# Sweet Potato Pecan Crumble Pie



## Filus59602 (Nov 22, 2002)

Sweet Potato Pecan Crumble Pie 

The ultimate pie! The crumbly topping with the crunchy bottom and the rich filling makes this the most outstanding sweet potato pie you will ever eat! 

Serving: 8 to 10 
Prep Time: 15 minutes 
Cook Time: 35 minutes 
Total Time: 50 minutes 

1/4 cup plus 1/3 cup light brown sugar 
1/2 cup chopped pecans, divided 
1 (9-inch) unbaked pie shell 
1 (15-ounce) can sweet potatoes (yams), drained 
1/3 cup sugar 
2 large eggs 
1 1/2 teaspoons ground cinnamon, divided 
1/4 teaspoon ground allspice 
1 (12-ounce) can evaporated skimmed milk 
2 teaspoons vanilla extract, divided 
1/2 cup all-purpose flour 
3 tablespoons margarine 

1. Preheat oven to 425°F. In a bowl, mix together 1/4 cup brown sugar and 1/4 cup pecans. Sprinkle on bottom of pie shell. 

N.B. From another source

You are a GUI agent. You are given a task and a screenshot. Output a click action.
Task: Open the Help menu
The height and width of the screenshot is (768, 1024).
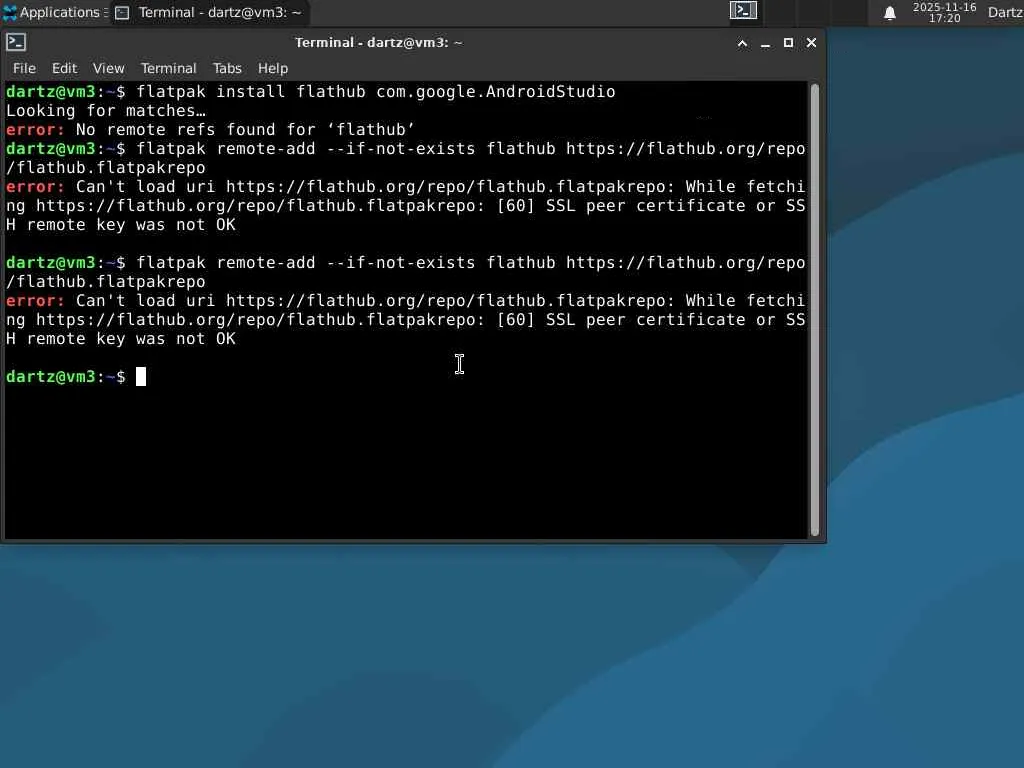point(273,68)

2. In a mixing bowl, mix together the sweet potato, sugar, eggs, 1 teaspoon cinnamon, allspice, milk, and 1 teaspoon vanilla. 

3. Pour into pie shell and bake 15 minutes. Reduce oven temperature to 350°F and continue baking for another 25 minutes. 

4. Meanwhile, mix together remaining 1/3 cup brown sugar, flour, remaining 1 teaspoon vanilla, and margarine with a fork until crumbly. Stir in remaining 1/4 cup pecans. Sprinkle over pie and continue baking for another 20 minutes, or until done. 

Source: The Holly Clegg Trim & Terrific(TM) Cookbook: More Than 500 Fast, Easy, and Healthy Recipes by Holly Clegg


----------